With the above structure, when the capacity of the compressor is large, the
heights of the spiral wraps 12 and 22 tend to also be large and so will
the height of each leg b. The amount of deflection of the top end of each
leg 6b is proportional to the third power of the distance L (refer to FIG.
14) from the fulcrum so that the height of each leg 6b must be made
increasingly large the larger the capacity of the compressor becomes.
When the top end of each of the legs 6b deflects, the stationary scroll 1
displaces horizontally through the support spring 32 whereupon the gaps
between the fitting surfaces of the cylindrical flanges 15 and 16
projecting from the rear surface of the stationary scroll 1 and the
cylindrical flange 38 projecting from the lower surface of the discharge
cover change.
In the above case, there has hitherto been a problem in that although no
difficulty takes place when the top end of each of the legs 6b deflects
only a little and the above gaps change a little, if the deflection of the
top end of each leg 6b is so large as to increase the gaps, an excessive
compression load is repeatedly applied on the sealing members 74 and 75
disposed in the gaps resulting in damage to the sealing members.
SUMMARY OF THE INVENTION
The present invention has been made to eliminate the above-described
disadvantages of the prior art technology.

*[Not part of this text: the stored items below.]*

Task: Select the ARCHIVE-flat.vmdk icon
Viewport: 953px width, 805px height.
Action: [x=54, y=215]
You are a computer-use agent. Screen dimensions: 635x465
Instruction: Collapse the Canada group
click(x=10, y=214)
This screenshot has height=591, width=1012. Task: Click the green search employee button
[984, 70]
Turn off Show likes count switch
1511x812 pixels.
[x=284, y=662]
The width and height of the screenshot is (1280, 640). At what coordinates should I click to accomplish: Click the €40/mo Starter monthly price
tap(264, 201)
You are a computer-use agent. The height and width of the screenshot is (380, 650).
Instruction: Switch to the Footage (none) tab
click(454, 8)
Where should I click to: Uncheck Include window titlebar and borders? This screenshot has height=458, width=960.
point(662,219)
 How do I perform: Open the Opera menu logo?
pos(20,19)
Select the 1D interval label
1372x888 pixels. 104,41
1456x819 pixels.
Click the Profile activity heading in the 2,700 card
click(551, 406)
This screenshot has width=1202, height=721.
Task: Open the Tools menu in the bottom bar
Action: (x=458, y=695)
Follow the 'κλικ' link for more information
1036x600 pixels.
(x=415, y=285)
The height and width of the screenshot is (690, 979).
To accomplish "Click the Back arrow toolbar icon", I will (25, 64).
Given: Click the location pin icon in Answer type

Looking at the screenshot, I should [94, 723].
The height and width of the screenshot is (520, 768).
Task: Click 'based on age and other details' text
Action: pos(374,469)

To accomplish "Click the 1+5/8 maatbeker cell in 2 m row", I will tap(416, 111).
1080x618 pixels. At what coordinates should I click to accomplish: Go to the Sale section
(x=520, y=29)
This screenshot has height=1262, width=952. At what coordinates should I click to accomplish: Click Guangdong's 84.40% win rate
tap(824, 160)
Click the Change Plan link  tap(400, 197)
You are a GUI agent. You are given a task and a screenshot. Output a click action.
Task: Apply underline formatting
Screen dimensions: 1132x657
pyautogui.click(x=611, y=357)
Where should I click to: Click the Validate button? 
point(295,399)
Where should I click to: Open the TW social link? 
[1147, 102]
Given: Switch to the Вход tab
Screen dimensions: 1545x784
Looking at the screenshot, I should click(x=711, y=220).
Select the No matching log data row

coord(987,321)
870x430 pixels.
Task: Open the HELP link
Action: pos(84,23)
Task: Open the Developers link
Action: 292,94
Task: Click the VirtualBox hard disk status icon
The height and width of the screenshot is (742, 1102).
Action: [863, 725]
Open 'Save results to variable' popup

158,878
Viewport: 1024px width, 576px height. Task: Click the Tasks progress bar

That is, the present invention
aims at reducing or eliminating the deflection of the top ends of the legs
of the frame, reducing the horizontal displacement of the stationary
scroll, and thereby preventing the sealing member of the intermediate
pressure chamber from being subjected to an excessive load and from
getting damaged.
According to the present invention, there is provided a scroll machine
having a sealed housing divided into a high-pressure side and a
low-pressure side by a discharge cover, a stationary scroll and a swivel
scroll housed in the low-pressure side so as to mesh with each other, a
frame having legs fixed in the sealed housing, the stationary scroll is
attached to the top ends of the legs of the frame by means of a support
spring, an intermediate pressure chamber formed by a part of the rear
surface of the stationary scroll and a part of the inner surface of the
discharge cover engaging one another in a sealed state, the stationary
scroll being pressed against the swivel scroll by a fluid pressure
introduced into the intermediate pressure chamber in the course of
compression. The scroll hydraulic machine of the present invention may be
characterized as follows:
(1) the frame is fixed within the sealed housing at a plurality of points
along the circumference of the leg portions of the frame by plug-welding;
(2) that the frame is fixed to the sealed housing at the legs thereof and
at a plurality of points along the outer periphery of the end plate
thereof by plug-welding;
(3) the frame is inserted into the sealed housing in a state in which the
housing is heated to expand and then the housing is cooled to contract so
that the frame including its legs is fixed to the housing with the entire
outer periphery of the frame being in pressure contact with the inner
surface of the housing;
(4) the frame is fixed to the sealed housing by press fitting the frame
with its legs into the housing;
(5) the top ends of the legs of the frame are connected to each other by a
reinforcing plate;
(6) the reinforcing plate mentioned in the preceding paragraph 5 is in the
form of a ring;
(7) the ringlike reinforcing plate is press-fitted lightly into the sealed
housing and the top ends of the legs of the frame are fixed to the
reinforcing plate; or
(8) a set of upper and lower clamping members having inclined surfaces
capable of coming into sliding contact with each other are fastened to the
top end of each of the legs of the frame and in the course of clamping
these members together with a clamping bolt, the upper clamping member is
caused to slide outwardly along the tapered surface of the lower clamping
member so as to be brought into close contact with the inner surface of
the sealed housing.
Due to having the above-described characteristics, the present invention
can have following various advantages:
In the present invention described in the above paragraph 1, the
plug-welding points are on the outer periphery of each of the legs of the
frame and when the leg supporting structure is considered to be a
cantilever, the fulcrum of the cantilever is the leg welding point making
the length of the cantilever shorter than that of the conventional machine
so that the amount of deflection of the top end of each leg can be
comparatively less.
In the present invention described in the above paragraph 2, the
plug-welding points are on the outer periphery of the end plate of the
frame and on the inner circumference of the sealed housing and each of the
legs of the frame is fixed to the sealed housing by plug-welding at the
upper and lower points. Since the frame structure is supported at both
ends, the deflection of the top end of each of the legs of the frame can
be completely suppressed.
In the present invention described in the above paragraphs 3 and 4, because
the entire outer peripheral surface of the frame, including the legs, is
held in pressure contact with the inner surface of the sealed housing, the
deflection of the top end of each of the legs is suppressed.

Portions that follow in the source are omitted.